Análisis Stratfor Global Intelligence, 16.03.2017
Because of its isolation from regional markets, Chile's economy will continue to rely on copper production and exports for growth in the decades to come.
The next Chilean government will likely continue its predecessors' conservative fiscal policies.
The downturn in government income will thwart any attempts to satisfy domestic constituents through increased spending.
Conservative governments are making a comeback across Latin America after more than a decade of leftist dominance in the region. Chile could be the next in line for this transition. For the past two years, falling copper prices have slowed the country's economic growth to a crawl, drawing many voters away from the ruling center-left coalition. Though Chile's Nov. 19 presidential election is still months away, polls show that Sebastian Piñera, who previously served as president from 2010-2014 under the center-right Coalition for Change, has an early lead. (Alejandro Guillier, who is running for the center-left Radical Party, is in second place with around 17 percent of likely voters behind him, compared with Pinera's 25 percent.) But no matter which candidate wins, Chile's economy will face an obstacle far greater and more enduring than the current commodities slump: geography.
When Copper Was King
Chile, like neighboring Argentina, is isolated from the world's major markets because of its geography. The country is lodged between the Andes Mountains to its east and the vast South Pacific Ocean to its west. And for much of its political and economic development, its regional trading partners were few and far between. The Argentine and Brazilian economies, for instance, did not industrialize until the last several decades of the 20th century. Thanks to its wealth of mineral deposits, however, Chile became an important source of raw materials — particularly copper — for construction and manufacturing sectors in the United States, Europe and, more recently, Asia. These trade partnerships form the backbone of Chile's economy to this day; demand from China, Europe, and the United States combined currently accounts for around 58 percent of the country's exports. Nearly 45 percent of Chile's total exports relate to copper mining, the government's main source of export revenues.
This dependence on overseas commodity markets has put Chile at the mercy of global economic trends. The country's economy grew rapidly in the mid-2000s, as China's demand for copper surged, taking prices for the commodity with it. Between 2003 and 2013, in fact, Chile's year-on-year economic growth dipped below 3.5 percent only during the global financial crisis of 2008-2009. But now that China's own economic growth is slowing — and its voracious appetite for Chilean copper decreasing — Chile's economy has stalled. The country's economic growth fell to 1.5 percent in 2016. Although demand in the United States and the European Union will stay steady, it is unlikely to rise dramatically. Consequently, Chile's economic heyday is probably now behind it.
Weathering the Slump
Barring a turnaround in copper prices, the country's options for reviving its economy are decidedly limited. The region lacks markets where Chile can sell its copper to offset falling demand for the commodity elsewhere. The country could try to boost its exports of goods such as fruits or fish to nearby markets, but these lower-value items won't even begin to compensate for the lost copper-related export revenues. Many of Chile's neighboring markets, moreover, are too small — or their tariff barriers too high — to fuel economic growth in the country. And though Chile has significant deposits of lithium that could provide an alternative source of income, the metal is unlikely to rival copper's prominence in the economy anytime soon.

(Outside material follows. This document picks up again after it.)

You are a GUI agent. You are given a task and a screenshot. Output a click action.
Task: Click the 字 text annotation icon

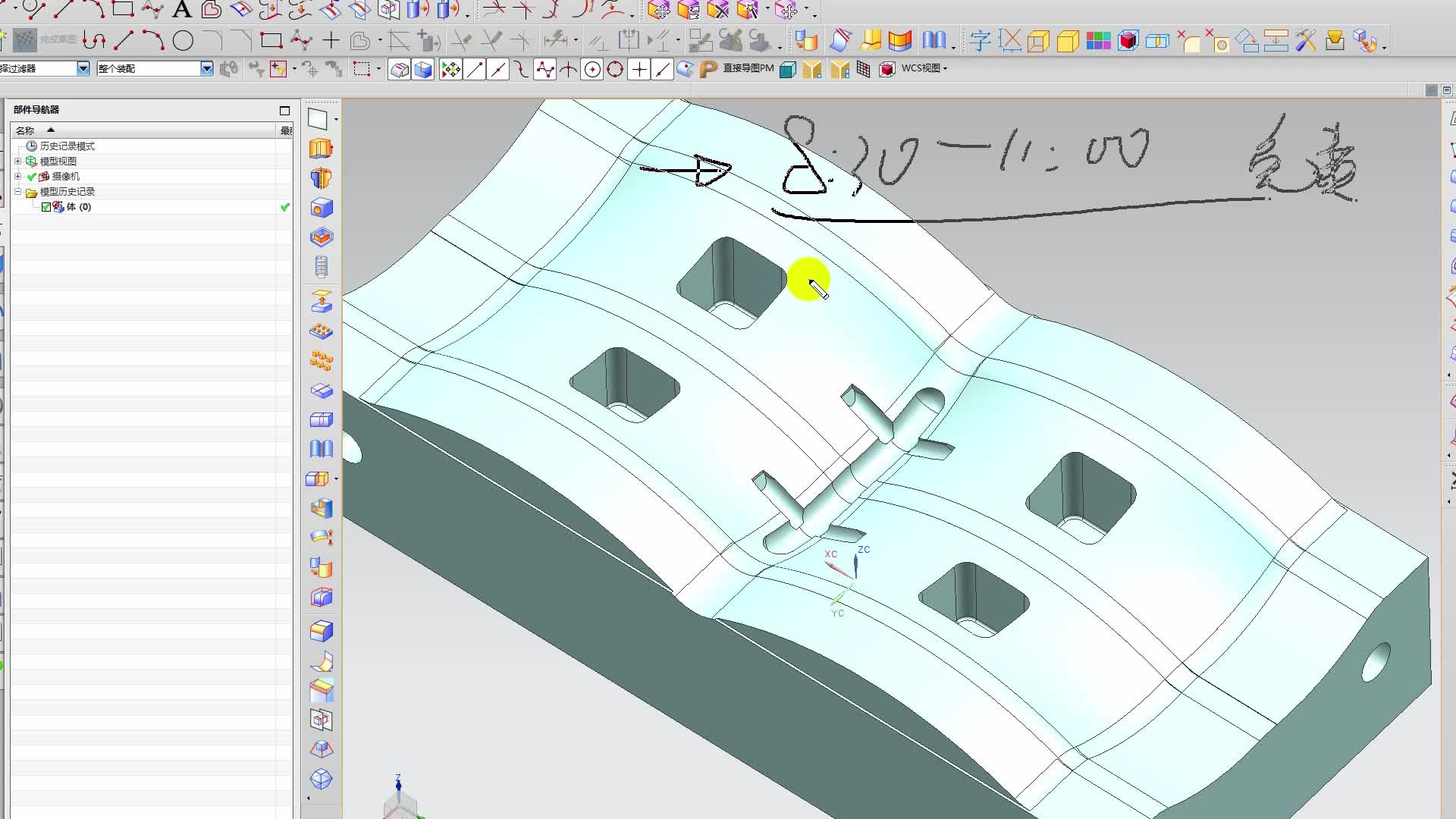tap(980, 41)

These issues will be at the forefront of Chilean voters' minds as they head to the polls Nov. 19. But regardless of who wins the election — and what strategy the next president pursues to try to counteract the economic slowdown — the government's diminished revenues and Chile's long-standing economic policy will make it difficult to significantly increase spending. The Chilean government has been fairly conservative in its public spending over the past few decades, compared with Argentina, which has habitually spent its way into deficit by disbursing funds to regional governments as patronage. Past administrations have emphasized the importance of preserving the country's credit rating and maintaining its appeal to foreign investors. Any attempt to significantly raise domestic spending under the next administration, for instance to appease constituent groups such as student or labor unions, would conflict with the country's historical commitment to stable fiscal policy. In light of these considerations, the next president is unlikely to break with tradition and pursue higher spending, especially since the government is already running a budget deficit of around 3 percent of gross domestic product.
Chile will eventually weather the slump in copper prices, but until then, its economy will languish. In the meantime, the country's voters will cast their ballots in hopes that the new administration will find a way to usher in a new period of rapid growth. Still, it is clear that the obstacles facing Chile's economy will remain in place far beyond the next four-year presidential term.